Stored data entries:
======

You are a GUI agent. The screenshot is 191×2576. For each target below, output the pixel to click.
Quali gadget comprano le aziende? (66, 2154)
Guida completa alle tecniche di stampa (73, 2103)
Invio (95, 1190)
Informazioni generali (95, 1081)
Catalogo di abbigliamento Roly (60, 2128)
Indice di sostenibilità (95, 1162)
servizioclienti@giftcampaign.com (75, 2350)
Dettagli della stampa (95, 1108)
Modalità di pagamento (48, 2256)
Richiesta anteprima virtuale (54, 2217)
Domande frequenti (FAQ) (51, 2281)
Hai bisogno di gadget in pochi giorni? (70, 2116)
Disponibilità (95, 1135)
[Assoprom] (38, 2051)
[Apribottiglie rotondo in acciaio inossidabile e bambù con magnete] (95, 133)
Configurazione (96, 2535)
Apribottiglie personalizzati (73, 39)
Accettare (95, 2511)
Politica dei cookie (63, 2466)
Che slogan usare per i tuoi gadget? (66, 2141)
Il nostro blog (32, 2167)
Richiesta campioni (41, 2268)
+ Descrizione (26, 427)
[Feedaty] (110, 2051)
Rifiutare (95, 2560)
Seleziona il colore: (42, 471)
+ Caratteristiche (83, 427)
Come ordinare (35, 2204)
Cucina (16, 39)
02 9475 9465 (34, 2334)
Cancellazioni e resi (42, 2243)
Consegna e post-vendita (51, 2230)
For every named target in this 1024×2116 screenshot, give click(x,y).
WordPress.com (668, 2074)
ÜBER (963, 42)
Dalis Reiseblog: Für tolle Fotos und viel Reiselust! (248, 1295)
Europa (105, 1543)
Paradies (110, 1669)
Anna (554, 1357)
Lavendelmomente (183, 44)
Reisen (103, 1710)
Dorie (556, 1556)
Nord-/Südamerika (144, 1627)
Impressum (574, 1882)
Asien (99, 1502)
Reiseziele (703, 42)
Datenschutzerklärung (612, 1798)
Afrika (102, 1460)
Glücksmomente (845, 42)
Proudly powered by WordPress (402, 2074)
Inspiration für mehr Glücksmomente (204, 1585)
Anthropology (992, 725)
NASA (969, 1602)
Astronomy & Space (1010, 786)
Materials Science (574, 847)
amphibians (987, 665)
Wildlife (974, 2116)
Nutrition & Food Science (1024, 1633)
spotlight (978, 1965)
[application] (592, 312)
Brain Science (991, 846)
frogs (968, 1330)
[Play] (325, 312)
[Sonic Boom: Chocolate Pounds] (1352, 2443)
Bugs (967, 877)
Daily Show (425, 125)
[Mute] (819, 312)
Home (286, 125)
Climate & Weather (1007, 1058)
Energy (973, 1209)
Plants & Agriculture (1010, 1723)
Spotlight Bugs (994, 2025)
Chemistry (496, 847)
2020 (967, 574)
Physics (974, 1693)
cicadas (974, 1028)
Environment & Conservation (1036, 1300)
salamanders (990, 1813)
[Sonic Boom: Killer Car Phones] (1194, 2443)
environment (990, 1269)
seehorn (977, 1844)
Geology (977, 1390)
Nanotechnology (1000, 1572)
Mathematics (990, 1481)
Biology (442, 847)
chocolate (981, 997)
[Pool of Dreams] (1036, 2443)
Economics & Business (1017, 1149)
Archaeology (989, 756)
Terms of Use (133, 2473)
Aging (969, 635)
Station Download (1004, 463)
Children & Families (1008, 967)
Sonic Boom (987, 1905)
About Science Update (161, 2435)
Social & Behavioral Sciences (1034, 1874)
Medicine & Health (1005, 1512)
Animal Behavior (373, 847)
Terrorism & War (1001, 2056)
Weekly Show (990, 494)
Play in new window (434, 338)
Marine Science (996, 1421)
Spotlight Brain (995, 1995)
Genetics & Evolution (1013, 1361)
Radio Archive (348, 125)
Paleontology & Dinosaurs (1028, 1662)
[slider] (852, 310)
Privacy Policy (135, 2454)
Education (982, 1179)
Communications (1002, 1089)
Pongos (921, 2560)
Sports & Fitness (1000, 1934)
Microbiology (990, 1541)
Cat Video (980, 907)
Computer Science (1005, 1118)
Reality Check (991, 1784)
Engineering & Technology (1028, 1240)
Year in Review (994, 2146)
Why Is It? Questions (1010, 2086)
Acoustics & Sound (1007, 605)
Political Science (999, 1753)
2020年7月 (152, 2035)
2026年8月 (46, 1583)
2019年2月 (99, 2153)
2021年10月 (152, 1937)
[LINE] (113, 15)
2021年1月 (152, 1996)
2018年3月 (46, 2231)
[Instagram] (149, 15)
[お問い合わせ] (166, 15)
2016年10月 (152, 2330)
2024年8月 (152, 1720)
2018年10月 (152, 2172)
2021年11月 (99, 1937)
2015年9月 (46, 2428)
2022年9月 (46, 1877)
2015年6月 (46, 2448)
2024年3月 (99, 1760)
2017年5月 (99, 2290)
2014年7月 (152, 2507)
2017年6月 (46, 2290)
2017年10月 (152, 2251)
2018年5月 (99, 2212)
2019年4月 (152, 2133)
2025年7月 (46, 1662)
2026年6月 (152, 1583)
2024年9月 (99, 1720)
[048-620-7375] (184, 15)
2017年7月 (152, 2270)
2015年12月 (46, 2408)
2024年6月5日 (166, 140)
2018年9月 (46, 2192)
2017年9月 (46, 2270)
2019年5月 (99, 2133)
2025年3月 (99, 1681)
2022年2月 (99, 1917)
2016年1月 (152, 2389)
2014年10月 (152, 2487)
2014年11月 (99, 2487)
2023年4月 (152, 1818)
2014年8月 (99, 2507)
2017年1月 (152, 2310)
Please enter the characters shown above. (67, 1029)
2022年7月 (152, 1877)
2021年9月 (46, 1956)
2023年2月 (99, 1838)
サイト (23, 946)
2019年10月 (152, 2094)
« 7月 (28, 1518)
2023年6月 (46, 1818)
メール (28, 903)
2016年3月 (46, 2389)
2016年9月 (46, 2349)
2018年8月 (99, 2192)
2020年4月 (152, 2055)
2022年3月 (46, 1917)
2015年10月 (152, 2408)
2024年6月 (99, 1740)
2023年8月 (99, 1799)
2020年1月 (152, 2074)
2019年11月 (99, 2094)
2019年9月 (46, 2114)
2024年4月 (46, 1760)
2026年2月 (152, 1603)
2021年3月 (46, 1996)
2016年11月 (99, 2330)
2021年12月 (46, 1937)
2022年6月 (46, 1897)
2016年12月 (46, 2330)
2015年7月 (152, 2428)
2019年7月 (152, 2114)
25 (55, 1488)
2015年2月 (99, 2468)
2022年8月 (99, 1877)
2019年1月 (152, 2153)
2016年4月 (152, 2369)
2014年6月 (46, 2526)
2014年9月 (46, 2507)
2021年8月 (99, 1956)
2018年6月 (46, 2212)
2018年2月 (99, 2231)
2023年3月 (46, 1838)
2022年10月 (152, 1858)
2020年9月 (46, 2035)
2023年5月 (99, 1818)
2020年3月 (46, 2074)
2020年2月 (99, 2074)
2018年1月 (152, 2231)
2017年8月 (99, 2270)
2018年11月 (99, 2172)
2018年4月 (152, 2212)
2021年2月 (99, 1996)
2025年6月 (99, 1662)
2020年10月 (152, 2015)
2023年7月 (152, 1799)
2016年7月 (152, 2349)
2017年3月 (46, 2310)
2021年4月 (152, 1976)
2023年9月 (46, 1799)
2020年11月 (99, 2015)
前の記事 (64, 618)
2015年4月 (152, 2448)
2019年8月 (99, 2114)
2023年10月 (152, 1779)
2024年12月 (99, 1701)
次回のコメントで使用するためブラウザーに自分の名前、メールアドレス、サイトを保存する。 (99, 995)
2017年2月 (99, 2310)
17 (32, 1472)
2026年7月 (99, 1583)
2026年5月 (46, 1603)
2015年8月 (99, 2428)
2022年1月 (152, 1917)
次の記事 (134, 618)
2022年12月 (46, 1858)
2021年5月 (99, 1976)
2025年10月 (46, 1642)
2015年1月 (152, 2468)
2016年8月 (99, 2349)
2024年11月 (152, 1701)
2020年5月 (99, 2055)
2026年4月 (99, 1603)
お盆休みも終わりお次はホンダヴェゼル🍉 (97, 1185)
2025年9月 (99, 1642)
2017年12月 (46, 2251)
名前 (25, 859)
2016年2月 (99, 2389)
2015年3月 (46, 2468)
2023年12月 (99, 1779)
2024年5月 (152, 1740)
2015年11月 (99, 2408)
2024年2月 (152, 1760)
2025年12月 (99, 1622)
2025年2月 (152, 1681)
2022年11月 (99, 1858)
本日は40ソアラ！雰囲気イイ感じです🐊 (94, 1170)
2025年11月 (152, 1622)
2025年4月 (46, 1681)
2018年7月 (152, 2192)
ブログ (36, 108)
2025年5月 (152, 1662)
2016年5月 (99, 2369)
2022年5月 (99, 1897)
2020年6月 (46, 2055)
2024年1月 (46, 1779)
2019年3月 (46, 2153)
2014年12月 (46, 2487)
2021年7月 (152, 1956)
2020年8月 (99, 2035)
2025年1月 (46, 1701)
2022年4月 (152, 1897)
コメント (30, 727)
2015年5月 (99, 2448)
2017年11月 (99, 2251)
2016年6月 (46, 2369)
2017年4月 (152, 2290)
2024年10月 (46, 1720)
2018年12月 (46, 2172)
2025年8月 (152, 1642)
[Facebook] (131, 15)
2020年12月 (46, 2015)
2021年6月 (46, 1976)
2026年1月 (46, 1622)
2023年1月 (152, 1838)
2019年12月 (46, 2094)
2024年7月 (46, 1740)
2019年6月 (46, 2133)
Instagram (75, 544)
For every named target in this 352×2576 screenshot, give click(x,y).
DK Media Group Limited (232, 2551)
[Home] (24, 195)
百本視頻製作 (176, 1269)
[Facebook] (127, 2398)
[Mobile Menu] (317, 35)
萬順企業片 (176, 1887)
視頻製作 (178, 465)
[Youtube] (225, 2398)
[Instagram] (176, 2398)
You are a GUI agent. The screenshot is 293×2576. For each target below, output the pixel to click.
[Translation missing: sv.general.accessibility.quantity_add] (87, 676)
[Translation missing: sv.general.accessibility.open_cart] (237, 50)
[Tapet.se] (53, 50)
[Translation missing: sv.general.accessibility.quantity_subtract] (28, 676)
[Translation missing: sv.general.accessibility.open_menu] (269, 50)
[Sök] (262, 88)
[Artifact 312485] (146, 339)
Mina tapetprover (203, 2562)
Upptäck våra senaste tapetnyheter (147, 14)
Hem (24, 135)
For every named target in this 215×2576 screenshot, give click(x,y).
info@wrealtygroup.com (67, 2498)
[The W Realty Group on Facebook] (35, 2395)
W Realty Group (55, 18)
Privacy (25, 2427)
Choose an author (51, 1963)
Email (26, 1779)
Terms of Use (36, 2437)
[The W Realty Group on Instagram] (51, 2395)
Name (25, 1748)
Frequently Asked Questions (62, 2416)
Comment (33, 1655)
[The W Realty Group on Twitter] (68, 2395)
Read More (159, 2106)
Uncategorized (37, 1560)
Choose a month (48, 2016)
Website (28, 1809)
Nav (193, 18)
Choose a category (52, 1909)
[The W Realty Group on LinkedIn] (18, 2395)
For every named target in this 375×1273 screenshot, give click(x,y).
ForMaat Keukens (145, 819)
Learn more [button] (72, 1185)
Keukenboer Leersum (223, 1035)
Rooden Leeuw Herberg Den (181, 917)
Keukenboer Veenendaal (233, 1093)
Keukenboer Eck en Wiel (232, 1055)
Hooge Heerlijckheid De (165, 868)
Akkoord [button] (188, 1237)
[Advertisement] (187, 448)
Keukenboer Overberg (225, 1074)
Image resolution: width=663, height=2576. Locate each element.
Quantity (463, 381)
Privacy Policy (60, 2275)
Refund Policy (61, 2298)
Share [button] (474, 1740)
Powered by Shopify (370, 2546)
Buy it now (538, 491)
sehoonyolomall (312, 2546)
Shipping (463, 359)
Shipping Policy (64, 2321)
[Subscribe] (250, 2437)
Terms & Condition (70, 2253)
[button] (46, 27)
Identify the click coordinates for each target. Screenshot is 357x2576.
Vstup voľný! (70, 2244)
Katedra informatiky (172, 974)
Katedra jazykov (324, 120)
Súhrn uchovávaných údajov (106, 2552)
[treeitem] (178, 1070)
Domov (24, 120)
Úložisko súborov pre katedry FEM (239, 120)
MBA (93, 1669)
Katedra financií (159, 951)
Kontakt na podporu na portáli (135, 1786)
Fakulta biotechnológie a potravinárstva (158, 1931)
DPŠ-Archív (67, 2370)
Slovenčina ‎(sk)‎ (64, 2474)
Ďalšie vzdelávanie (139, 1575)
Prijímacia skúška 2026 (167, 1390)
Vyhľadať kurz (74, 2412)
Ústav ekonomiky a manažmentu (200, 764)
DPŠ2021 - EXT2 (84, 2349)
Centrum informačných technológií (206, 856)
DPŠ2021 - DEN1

======

| Task instructions |
For this exercise, please output exactly the lines above starting at the line with "2018年4月 (152, 2212)" and ending at the line with "2023年10月 (152, 1779)", ends included.

| Your response |
2018年4月 (152, 2212)
2021年2月 (99, 1996)
2025年6月 (99, 1662)
2020年10月 (152, 2015)
2023年7月 (152, 1799)
2016年7月 (152, 2349)
2017年3月 (46, 2310)
2021年4月 (152, 1976)
2023年9月 (46, 1799)
2020年11月 (99, 2015)
前の記事 (64, 618)
2015年4月 (152, 2448)
2019年8月 (99, 2114)
2023年10月 (152, 1779)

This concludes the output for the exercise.